EXTRAVAGANTES, such decretal epistles as were published after the Clementines. They were originally so denominated from their not being attached to or arranged with the other papal constitutions; they continued, however, to be so called after they had been inserted in the body of the

canon law. The first extravagantes were those of John XXII. The last were brought down to the year 1483, and were called Communes Extravagantes.

EXTREME UNCTION, one of the seven sacraments of the Romish Church, which, from the following passage in St. James's epistle, is considered by those of this persuasion to have been instituted by that Apostle. "Is any sick among you? let him call for the elders of the church; and let them pray over him anointing him with oil in the name of the Lord."c. v. v. 14. They look upon this as purifying the soul from such sins as remain after the usual means of grace and reconciliation have been sought, or when it may not be possible to have recourse to these means; as fortifying the sick person against the temptations of the devil, to which he is then. supposed to be peculiarly liable; as enabling him to support his bodily pain with fortitude and patience; and as the means of restoring him to health, should God deem it expedient so to do.

*To-do list*:
a – In the dictionary excerpt on extravagantes and extreme unction, whose extravagantes were the first?
b – Repeat the dictionary excerpt on extravagantes and extreme unction from "EXTRAVAGANTES, such decretal" to "called Communes Extravagantes.".
c – Write what follows the final sentence of the dictionary excerpt on extravagantes and extreme unction.

*Items*:
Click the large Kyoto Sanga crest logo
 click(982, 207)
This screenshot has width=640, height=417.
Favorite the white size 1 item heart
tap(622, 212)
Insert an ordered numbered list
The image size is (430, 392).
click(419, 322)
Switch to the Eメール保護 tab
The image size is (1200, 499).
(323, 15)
==
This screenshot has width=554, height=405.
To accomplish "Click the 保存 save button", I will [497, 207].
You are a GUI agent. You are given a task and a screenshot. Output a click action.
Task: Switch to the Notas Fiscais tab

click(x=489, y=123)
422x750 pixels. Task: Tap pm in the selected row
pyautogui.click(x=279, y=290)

*Results for each task*:
a – Those of John XXII.

b –
EXTRAVAGANTES, such decretal epistles as were published after the Clementines. They were originally so denominated from their not being attached to or arranged with the other papal constitutions; they continued, however, to be so called after they had been inserted in the body of the

canon law. The first extravagantes were those of John XXII. The last were brought down to the year 1483, and were called Communes Extravagantes.

c –
The oil made use of for this purpose, as in the administration of baptism and confirmation, is always that of olives, and is consecrated by a bishop on Maunday Thursday in holy week. The mode of administering this sacrament is the anointing the principal organs of the body, the priest praying at each separate unction that the sins, which have been committed through that particular organ, may be forgiven, Per hanc sacram unctionem, et suam püssimam misericordiam indulgeat tibi Deus quidquid peccasti, per visum, auditum. olfactum, gustum, et tactum.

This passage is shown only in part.